From: Michael Paquier [mailto:mich...@paquier.xyz]
> On Wed, Mar 07, 2018 at 12:55:43AM +0900, Fujii Masao wrote:
> > So, what about, as another approach, making the checkpointer instead
> > of the startup process call RemoveNonParentXlogFiles() when
> > end-of-recovery checkpoint is executed? ISTM that a recovery doesn't
> > need to wait for
> > RemoveNonParentXlogFiles() to end. Instead, RemoveNonParentXlogFiles()
> > seems to have to complete before the checkpointer calls
> > RemoveOldXlogFiles() and creates .ready files for the "garbage" WAL files
> on the old timeline.
> > So it seems natual to leave that WAL recycle task to the checkpointer.
> Couldn't that impact the I/O performance at the end of recovery until the
> first post-recovery checkpoint is completed? Let's not forget that since
> 9.3 the end-of-recovery checkpoint is not triggered immediately, so there
> could be a delay. If WAL segments of the past timeline are recycled without
> waiting for this first checkpoint to happen then there is no need to create
> new, zero-emptied, segments post-recovery, which can count as well.

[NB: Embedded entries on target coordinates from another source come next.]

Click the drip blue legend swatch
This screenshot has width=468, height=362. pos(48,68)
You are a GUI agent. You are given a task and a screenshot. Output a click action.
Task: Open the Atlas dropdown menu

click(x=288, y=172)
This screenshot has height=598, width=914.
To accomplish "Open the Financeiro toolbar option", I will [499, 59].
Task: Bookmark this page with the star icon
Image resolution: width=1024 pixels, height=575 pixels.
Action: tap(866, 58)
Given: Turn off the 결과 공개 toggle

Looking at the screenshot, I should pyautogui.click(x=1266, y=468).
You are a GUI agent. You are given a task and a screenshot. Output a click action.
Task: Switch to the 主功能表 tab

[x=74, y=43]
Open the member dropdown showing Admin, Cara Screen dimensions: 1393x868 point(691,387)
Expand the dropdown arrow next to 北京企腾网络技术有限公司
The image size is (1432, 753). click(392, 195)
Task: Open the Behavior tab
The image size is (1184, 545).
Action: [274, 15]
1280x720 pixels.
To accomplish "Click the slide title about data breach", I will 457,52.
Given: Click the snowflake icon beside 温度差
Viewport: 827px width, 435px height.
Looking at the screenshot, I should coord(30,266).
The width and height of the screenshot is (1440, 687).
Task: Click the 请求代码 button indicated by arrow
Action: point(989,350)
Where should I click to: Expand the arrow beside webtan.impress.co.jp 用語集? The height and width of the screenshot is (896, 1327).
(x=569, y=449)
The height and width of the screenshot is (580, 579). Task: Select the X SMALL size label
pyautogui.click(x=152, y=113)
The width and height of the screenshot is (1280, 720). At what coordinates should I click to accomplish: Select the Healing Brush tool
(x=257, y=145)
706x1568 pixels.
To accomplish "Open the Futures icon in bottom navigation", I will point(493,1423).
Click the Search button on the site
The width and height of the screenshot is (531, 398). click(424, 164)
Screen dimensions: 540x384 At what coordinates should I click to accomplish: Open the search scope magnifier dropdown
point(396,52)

Good point. I understood you referred to PreallocXlogFiles(), which may create
one new WAL file if RemoveNonParentXlogFiles() is not called or does not
recycle WAL files in the old timeline.
The best hack (or a compromise/kludge?) seems to be:
1. Modify durable_xx() functions so that they don't fsync directory hanges when
enableFsync is false.
2. RemoveNonParentXlogFiles() sets enableFsync to false before the while loop,
restores the original value of it after the while loop, and fsync pg_wal/ just
What do you think?